Records from a data collection:
________

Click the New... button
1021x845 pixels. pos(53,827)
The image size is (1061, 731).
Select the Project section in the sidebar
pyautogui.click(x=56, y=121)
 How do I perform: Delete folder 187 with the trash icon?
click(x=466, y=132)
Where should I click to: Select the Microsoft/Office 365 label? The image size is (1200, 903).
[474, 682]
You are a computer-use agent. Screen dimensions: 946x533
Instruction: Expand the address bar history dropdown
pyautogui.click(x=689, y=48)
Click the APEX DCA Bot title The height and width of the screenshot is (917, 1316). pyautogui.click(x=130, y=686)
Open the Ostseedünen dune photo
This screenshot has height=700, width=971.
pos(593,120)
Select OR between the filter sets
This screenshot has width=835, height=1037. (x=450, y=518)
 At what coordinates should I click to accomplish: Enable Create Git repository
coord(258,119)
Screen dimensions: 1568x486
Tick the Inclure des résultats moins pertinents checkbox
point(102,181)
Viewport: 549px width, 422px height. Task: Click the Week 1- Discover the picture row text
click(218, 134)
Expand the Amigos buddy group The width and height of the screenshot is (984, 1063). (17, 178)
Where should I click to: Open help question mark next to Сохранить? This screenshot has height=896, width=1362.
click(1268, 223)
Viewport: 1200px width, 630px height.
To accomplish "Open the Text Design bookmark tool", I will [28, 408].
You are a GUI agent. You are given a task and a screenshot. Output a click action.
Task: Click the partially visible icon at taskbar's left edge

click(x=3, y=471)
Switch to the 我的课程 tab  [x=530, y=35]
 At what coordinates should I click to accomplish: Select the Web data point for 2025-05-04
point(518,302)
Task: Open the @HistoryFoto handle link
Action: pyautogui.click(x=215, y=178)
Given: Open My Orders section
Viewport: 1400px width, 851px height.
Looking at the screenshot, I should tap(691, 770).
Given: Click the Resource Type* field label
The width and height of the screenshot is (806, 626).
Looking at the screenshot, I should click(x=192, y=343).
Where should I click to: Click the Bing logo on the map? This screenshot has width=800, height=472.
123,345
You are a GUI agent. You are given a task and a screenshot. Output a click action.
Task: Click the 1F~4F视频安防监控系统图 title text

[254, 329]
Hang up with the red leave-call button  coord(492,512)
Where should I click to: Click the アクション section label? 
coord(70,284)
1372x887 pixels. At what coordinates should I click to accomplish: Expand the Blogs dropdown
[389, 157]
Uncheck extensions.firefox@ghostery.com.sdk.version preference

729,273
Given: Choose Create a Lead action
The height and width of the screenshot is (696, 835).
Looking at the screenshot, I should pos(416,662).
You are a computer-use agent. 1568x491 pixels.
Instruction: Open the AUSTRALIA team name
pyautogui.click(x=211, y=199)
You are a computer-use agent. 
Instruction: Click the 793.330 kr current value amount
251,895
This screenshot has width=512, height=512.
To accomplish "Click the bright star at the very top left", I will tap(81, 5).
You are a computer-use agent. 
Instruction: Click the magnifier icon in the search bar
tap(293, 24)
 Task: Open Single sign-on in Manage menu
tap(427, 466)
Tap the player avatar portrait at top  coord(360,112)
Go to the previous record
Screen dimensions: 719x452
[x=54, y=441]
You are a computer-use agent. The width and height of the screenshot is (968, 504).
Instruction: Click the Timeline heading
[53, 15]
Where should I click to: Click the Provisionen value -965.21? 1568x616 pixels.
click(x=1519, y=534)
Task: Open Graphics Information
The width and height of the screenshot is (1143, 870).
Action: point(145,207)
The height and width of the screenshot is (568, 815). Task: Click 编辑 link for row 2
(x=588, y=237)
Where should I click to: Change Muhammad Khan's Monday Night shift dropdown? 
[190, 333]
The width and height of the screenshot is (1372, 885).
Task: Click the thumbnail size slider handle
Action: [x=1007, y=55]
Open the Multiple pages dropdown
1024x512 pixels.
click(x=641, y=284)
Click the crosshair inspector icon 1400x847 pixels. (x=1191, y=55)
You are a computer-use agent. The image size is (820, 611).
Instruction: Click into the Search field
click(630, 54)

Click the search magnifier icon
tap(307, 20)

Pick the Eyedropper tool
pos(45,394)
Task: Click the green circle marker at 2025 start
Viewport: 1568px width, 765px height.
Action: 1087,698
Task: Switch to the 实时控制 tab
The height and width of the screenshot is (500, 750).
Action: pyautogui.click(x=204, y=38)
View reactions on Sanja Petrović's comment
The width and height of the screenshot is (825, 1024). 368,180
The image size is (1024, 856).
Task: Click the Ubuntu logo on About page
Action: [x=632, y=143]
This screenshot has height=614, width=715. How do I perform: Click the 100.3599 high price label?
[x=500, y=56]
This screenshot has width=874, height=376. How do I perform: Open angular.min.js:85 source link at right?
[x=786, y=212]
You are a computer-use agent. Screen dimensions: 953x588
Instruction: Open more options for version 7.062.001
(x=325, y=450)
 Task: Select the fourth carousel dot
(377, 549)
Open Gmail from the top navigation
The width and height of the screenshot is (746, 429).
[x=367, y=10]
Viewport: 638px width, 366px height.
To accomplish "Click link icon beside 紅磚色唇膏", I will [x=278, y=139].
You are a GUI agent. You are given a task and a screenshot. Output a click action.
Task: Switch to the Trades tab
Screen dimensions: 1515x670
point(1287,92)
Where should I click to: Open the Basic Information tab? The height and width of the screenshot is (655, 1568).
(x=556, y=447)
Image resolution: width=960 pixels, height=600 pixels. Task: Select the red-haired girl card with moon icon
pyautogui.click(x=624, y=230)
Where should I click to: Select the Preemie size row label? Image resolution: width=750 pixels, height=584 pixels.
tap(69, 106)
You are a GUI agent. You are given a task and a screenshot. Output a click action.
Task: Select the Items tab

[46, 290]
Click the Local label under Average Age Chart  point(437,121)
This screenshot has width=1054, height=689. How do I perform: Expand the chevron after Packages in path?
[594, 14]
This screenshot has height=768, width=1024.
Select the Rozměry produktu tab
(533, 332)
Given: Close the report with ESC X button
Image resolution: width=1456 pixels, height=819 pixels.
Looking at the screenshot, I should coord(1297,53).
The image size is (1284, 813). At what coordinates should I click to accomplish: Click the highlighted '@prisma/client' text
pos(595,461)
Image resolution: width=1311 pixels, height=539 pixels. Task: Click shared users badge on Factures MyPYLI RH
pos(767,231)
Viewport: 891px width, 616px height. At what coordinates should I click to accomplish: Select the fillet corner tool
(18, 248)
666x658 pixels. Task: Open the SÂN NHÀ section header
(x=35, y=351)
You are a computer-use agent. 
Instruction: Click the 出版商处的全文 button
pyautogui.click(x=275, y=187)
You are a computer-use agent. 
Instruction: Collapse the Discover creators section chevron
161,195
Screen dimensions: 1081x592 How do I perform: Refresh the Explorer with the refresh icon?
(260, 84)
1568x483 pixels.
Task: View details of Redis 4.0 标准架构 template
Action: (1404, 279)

________

_Exercise instructions_: Among the records above, a stretch begins at the line containing "Hang up with" and ends at the line containing "Task: Click the green". Restate that stretch word for word, and nothing else.

_Output for this exercise_:
Hang up with the red leave-call button  coord(492,512)
Where should I click to: Click the アクション section label? 
coord(70,284)
1372x887 pixels. At what coordinates should I click to accomplish: Expand the Blogs dropdown
[389, 157]
Uncheck extensions.firefox@ghostery.com.sdk.version preference

729,273
Given: Choose Create a Lead action
The height and width of the screenshot is (696, 835).
Looking at the screenshot, I should pos(416,662).
You are a computer-use agent. 1568x491 pixels.
Instruction: Open the AUSTRALIA team name
pyautogui.click(x=211, y=199)
You are a computer-use agent. 
Instruction: Click the 793.330 kr current value amount
251,895
This screenshot has width=512, height=512.
To accomplish "Click the bright star at the very top left", I will tap(81, 5).
You are a computer-use agent. 
Instruction: Click the magnifier icon in the search bar
tap(293, 24)
 Task: Open Single sign-on in Manage menu
tap(427, 466)
Tap the player avatar portrait at top  coord(360,112)
Go to the previous record
Screen dimensions: 719x452
[x=54, y=441]
You are a computer-use agent. The width and height of the screenshot is (968, 504).
Instruction: Click the Timeline heading
[53, 15]
Where should I click to: Click the Provisionen value -965.21? 1568x616 pixels.
click(x=1519, y=534)
Task: Open Graphics Information
The width and height of the screenshot is (1143, 870).
Action: point(145,207)
The height and width of the screenshot is (568, 815). Task: Click 编辑 link for row 2
(x=588, y=237)
Where should I click to: Change Muhammad Khan's Monday Night shift dropdown? 
[190, 333]
The width and height of the screenshot is (1372, 885).
Task: Click the thumbnail size slider handle
Action: [x=1007, y=55]
Open the Multiple pages dropdown
1024x512 pixels.
click(x=641, y=284)
Click the crosshair inspector icon 1400x847 pixels. (x=1191, y=55)
You are a computer-use agent. The image size is (820, 611).
Instruction: Click into the Search field
click(630, 54)

Click the search magnifier icon
tap(307, 20)

Pick the Eyedropper tool
pos(45,394)
Task: Click the green circle marker at 2025 start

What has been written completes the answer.